陸軍第百十七師団師団長 陸軍中将 鈴木啓久 筆供述書より−−−−−−−−−−−−−−−−−−

 
歩兵第六十七聯隊長の時の罪行
 (2)九月、私は師団長熊谷中将の実施せる宣城侵略作戦に参加しました時、宣城西方約40粁付近に於いて、
   抗日国民党軍の旁系軍約50名家屋内に退避せるを発見致しまして、私は第一大隊長角田少佐に毒ガス攻
   撃を命じ其の全員を惨殺致しました。

 (9)私は、巣県於いて慰安所を設置することを副官堀尾少佐に命令して之れを設置せしめ、中国人民及朝鮮人
   民婦女20名を誘拐して慰安婦となさしめました。

 (10)7月下旬、日本財閥三井と南京に蟠居せる日本侵略軍司令官西尾大将の直接隷下にある陸軍貨物廠とが
   結合して、巣県附近に於ける米を掠奪のため来たりしとき、私は之を援助し集荷に助力し約100噸の米を掠
   奪せしめました。

 第二十七歩兵団長の時の罪行
 (10)11月、私は「某部落が八路軍と通謀して居る」との報告を受くるや直ちに「其の村落を徹底的に剔抉を行ひ
   粛正すべし」との命令を副官松原順一郎をして第一聯隊長田浦竹治に伝達せしめたる結果、田浦は当時私 
   の部署下にありました騎兵隊と結合して?県潘家載荘の中国人民の農民1280名を或いは銃殺し、或いは刺
   殺し、或いは斬殺し、又は生埋めをなす等の野蛮な方法を以て集団屠殺し尽し、部落全戸800を焼却し尽し
   主食千斤、被服多数を又家畜約40車約40輛を悉く掠奪し尽したのであります。
    此の惨事は当時第一聯隊長田浦より「多数の中国人民を殺害せり」との報告を副官松原より受け、又騎兵
   隊よりは騎兵隊の壕掘開担任地の現場に於て同隊の中隊長鈴木某(大尉)より「騎兵隊は多数の中国平和
   人民を殺害せる為中国人民逃亡しありて工事の為めの労工不足し工事進捗しあらず」との報告を受けながら
   私は通常にあるものの如く考え何等意に介せず其の儘に放置してしまったのであります。
 
  

 陸軍第五十九師団師団長 陸軍中将 藤田 茂 筆供述書より−−−−−−−−−−−−−−−−
 
 
 犯罪事実
 (六)俘虜殺害の教育指示。
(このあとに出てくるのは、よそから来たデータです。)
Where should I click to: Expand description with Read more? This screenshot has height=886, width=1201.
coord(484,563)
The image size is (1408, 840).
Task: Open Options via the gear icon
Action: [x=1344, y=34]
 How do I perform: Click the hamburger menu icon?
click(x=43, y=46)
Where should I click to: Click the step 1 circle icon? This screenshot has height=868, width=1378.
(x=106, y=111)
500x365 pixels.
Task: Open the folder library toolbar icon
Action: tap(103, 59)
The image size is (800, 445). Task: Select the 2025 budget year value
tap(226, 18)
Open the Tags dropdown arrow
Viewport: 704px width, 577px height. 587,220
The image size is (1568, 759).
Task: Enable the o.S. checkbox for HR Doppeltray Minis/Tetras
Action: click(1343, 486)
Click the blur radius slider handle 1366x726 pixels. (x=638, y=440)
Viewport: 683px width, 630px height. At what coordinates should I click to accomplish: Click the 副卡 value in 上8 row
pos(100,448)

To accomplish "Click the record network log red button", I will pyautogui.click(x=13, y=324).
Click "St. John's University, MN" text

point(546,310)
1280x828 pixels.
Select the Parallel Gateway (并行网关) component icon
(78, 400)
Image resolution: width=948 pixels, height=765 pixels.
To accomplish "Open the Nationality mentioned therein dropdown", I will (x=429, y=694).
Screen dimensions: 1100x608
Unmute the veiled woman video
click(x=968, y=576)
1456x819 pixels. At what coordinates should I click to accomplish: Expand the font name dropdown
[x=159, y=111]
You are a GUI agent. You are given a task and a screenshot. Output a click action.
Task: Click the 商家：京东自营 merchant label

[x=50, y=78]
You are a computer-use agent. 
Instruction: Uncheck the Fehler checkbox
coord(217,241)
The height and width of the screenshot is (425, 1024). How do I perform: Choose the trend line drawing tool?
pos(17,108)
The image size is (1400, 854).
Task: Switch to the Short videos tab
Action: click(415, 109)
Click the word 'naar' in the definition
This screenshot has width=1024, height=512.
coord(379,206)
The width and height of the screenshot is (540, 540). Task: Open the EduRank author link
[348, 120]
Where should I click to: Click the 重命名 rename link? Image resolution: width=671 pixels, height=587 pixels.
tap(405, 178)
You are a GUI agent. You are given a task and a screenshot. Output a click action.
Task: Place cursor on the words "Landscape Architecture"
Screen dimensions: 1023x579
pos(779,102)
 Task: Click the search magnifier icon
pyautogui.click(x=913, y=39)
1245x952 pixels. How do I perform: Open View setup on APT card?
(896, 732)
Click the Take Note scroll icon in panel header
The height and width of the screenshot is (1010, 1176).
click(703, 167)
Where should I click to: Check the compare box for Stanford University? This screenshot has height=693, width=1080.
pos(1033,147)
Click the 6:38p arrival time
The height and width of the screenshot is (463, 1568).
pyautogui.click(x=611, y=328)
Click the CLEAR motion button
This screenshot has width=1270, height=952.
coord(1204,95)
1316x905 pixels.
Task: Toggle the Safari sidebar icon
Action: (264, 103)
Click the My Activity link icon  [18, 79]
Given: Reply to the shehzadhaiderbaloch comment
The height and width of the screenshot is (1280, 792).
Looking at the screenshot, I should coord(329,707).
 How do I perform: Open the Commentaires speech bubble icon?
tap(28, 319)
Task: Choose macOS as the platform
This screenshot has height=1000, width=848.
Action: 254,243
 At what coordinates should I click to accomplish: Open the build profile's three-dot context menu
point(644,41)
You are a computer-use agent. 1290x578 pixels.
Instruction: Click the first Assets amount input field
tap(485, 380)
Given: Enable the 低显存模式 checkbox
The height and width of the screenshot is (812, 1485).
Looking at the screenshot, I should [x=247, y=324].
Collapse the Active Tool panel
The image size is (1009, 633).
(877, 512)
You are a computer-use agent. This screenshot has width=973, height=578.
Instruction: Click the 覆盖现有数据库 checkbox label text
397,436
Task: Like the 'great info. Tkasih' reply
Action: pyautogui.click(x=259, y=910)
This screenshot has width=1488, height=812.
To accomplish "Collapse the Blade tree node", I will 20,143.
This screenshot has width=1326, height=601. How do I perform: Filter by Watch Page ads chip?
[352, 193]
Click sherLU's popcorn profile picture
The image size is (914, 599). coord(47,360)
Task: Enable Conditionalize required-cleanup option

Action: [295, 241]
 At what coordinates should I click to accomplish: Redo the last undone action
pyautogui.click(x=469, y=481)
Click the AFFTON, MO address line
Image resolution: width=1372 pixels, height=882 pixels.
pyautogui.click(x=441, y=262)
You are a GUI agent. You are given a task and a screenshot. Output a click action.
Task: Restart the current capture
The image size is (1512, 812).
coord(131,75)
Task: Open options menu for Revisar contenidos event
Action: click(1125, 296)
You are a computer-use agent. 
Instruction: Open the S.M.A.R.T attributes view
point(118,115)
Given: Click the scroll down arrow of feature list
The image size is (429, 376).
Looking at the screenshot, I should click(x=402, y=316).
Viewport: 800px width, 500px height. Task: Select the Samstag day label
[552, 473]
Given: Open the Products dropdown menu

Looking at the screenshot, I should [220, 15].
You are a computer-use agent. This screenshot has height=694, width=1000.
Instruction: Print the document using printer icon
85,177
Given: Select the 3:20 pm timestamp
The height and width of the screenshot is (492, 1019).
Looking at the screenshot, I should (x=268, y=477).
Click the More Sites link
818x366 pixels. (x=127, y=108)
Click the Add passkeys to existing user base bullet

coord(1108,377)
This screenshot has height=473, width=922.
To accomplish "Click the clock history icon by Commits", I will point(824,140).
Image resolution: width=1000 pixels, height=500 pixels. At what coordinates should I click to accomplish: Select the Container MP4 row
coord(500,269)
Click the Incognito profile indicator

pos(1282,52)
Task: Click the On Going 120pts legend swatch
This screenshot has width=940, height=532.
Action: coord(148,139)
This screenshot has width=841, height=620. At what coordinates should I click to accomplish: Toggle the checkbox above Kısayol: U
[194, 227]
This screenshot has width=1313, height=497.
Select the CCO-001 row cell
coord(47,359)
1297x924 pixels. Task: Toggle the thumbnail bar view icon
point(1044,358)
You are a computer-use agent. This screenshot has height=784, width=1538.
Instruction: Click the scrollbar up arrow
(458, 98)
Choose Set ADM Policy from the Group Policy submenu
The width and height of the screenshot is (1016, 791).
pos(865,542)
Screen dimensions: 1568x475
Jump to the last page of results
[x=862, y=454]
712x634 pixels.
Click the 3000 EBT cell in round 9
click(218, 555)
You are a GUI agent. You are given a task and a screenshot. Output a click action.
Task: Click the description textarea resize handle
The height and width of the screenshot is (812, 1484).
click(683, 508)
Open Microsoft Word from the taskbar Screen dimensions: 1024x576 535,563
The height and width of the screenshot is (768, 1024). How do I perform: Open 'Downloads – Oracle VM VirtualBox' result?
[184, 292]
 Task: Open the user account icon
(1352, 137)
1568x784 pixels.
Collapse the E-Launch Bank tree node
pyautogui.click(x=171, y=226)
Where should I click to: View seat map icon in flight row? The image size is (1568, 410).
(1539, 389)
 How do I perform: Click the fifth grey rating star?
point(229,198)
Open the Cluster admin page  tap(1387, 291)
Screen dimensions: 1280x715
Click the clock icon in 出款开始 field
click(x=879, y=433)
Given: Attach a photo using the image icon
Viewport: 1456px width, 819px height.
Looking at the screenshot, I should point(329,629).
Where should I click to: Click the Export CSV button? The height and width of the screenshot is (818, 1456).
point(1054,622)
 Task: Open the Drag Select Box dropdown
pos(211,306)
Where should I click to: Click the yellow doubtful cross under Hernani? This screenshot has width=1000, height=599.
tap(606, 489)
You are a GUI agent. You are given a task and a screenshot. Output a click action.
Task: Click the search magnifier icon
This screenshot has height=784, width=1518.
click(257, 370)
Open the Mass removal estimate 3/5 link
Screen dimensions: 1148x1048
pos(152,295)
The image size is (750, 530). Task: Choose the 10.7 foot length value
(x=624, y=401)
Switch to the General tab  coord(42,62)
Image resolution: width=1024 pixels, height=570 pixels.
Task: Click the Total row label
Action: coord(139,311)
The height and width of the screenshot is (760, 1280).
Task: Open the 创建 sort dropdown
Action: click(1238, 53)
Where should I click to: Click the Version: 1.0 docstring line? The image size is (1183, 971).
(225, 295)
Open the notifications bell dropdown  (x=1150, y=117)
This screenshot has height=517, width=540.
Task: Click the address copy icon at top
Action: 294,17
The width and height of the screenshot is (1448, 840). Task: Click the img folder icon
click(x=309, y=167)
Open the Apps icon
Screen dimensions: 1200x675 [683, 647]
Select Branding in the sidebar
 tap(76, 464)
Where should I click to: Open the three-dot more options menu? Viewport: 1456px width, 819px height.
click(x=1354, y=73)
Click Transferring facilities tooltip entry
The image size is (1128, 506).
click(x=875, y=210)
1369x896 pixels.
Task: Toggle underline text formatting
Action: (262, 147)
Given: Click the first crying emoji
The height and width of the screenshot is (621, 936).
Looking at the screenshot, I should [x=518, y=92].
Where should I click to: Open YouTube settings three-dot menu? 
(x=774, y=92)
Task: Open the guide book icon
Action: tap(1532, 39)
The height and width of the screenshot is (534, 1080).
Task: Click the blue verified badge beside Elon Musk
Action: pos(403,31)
私は1月中旬将校全員昼食後張良村で次の如く談話し教育しました。「兵を戦場に慣
    れしむる為には殺人が早い方法である。即ち度胸試しである。之には俘虜を使用すればよい。4月には初年
    兵が補充される予定であるからなるべく早く此の機会を作って初年兵を戦場に慣れしめ強くしなければならな
    い」「此には銃殺より刺殺が効果的である」此の教育は私の当時最も大なる誤れる感念で此感念が終始私が
    厳重なる中国人民に対する罪行を犯した基因の一をなしたるものであります。
 
 陸軍第五十九師団高級副官 廣瀬三郎 筆供述書より−−−−−−−−−−−−−−−−−−−−

 
 六 山東省駐屯時五十九師団高級副官時代の罪悪
   17 済南に於ける一部後方施設監督時の罪行
   イ ・・・
     星倶楽部は日本軍将兵専用の中国人妓舘でありまして其経営は済南中国人妓舘組合長に委託し建物は日
    本軍が済南占領時中国人より押収掠奪せるものを利用内部を改造し使用せしめ従業員の食糧日用品等は日
    本軍酒保より廉価にて供給又医療は日本軍に於いて負担する という名目の下に欺瞞し廉価に日本軍将兵が
    佚楽し得るの具に供したもので妓女は約30名1名1日平均20名多き日は30名の日本軍将兵を相手にせしめ
    ました年歯十七才乃至二十才の若き中国女性の多くを侵畧者の肉慾の対象たらしめ又其過労による疾病損耗
    を生せしむるの大罪悪を犯しました病人は経営者たる組合長か自己組合妓舘の妓女と交代せしめてゐたので
    その数は判りませんでした

   ハ 日本軍河南作戦進捗に伴ひ1944年6月頃第十二軍より妓女を前線に送られたき旨の依頼要求がありまし
    た日本人料理組合は当時日本人妓女か著しく減少し此要求に応し難き旨回答がありましたで済南朝鮮人の料
    理組合に依頼し派遣后の妓女の補充に付便宜を与ふることを条件として承諾せしめ朝鮮人妓女約30名を危険
    多き第一線に近い鄭州に派遣(約3ヶ月)するの罪悪を犯しました僥倖にして此間妓女の損害は1名もありませ
    んでした。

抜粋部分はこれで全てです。